“We can drive it home… with one headlight.”
– One Headlight, The Wallflowers
Something I’ve always taken for granted is this: the fact that I still have considerably strong ties with my motherland. These ties do not only mean I retain my citizenship and hold a valid passport issued by the motherland, but it means that culturally too I am still very much Malaysian: although I still explicitly exclude sambal belacan from my daily diet, I savor the other little things like ikan masin and nasi lemak; I always speak Malay with my mother, never English; I am also Muslim, a characteristic constitutionally recognized in Malaysia as being a hallmark of the Malay identity.
I suppose one of the reasons I decided to focus on Malaysia in my PhD research is so I could get to know my country and my own people better. Having been uprooted constantly, and for extended lengths of time from the motherland ever since my brothers and I were young, I never got to learn about Malaysian history — though from what I could gather, the Malaysian education system actually leaves little to be desired — and there were much of our own family history that we’d been excluded from, particularly critical moments such as the death of our grandparents and the weddings of our cousins, on account of being overseas. Focusing on Malaysia in my research is the best opportunity there is for me to embrace the motherland, and all the good and the bad that comes with it. I think I have certainly made the right choice.

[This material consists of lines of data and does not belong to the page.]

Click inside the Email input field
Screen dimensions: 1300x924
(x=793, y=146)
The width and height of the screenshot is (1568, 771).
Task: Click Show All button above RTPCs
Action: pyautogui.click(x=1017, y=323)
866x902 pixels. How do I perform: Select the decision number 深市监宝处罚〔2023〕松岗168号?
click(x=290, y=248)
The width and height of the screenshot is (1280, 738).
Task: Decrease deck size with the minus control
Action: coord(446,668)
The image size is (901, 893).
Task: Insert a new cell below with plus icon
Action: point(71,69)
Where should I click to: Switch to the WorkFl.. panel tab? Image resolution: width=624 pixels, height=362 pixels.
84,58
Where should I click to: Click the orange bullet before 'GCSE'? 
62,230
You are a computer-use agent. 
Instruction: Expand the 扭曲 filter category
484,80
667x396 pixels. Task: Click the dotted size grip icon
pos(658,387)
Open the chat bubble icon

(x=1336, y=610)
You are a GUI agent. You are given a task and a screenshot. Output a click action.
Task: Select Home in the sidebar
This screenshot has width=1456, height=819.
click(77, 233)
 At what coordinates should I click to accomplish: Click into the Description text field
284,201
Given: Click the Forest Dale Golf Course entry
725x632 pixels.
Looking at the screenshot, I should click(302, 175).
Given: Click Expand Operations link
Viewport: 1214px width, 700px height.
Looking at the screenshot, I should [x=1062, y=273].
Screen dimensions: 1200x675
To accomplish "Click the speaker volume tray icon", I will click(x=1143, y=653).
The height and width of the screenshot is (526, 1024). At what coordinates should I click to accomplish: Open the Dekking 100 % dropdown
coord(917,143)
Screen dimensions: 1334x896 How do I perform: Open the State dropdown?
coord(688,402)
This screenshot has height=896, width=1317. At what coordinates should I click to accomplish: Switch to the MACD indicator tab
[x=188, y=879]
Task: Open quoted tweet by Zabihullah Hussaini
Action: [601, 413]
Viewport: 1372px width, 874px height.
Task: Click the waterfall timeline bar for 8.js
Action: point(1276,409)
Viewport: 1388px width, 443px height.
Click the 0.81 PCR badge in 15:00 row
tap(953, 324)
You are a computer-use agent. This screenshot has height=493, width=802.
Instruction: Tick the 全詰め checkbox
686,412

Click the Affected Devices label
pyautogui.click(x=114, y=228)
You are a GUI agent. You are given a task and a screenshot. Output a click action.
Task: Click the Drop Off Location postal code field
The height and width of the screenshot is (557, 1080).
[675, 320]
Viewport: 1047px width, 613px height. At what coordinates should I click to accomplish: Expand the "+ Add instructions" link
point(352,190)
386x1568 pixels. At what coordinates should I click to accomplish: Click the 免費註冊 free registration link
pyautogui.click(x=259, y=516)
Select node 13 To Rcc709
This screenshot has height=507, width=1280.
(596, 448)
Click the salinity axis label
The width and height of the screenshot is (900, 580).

What complicates things, of course, is our own kin: when some bad blood starts brewing within the family, the appeal of the motherland and its constant beck and call disappear almost entirely. Home becomes something you try to escape from, rather than a place that enfolds you close within its embrace in times of great difficulty — in other words, your primary source of comfort.
As I plan the 15 to 18 months I will spend doing fieldwork in Malaysia and also in Southern Thailand, I could feel the suspense building up already. Questions of how things will work out, who to avoid and who best to ask for help, where to set up my own home (for it is difficult to return to the motherland and not live under the same roof as my mother, at least certainly for me) are starting to come to the fore, but this is all part of The Process — The Process of getting to know Malaysia on my own terms, as my supervisor said to me in our last supervision, and to dig deep underneath the surface to find out what my country, and its people, are truly made of.
Whatever ambivalent feelings I maintain towards the motherland, there is no doubt that it is something I will continue to treasure, for to have this is better than to have nothing at all.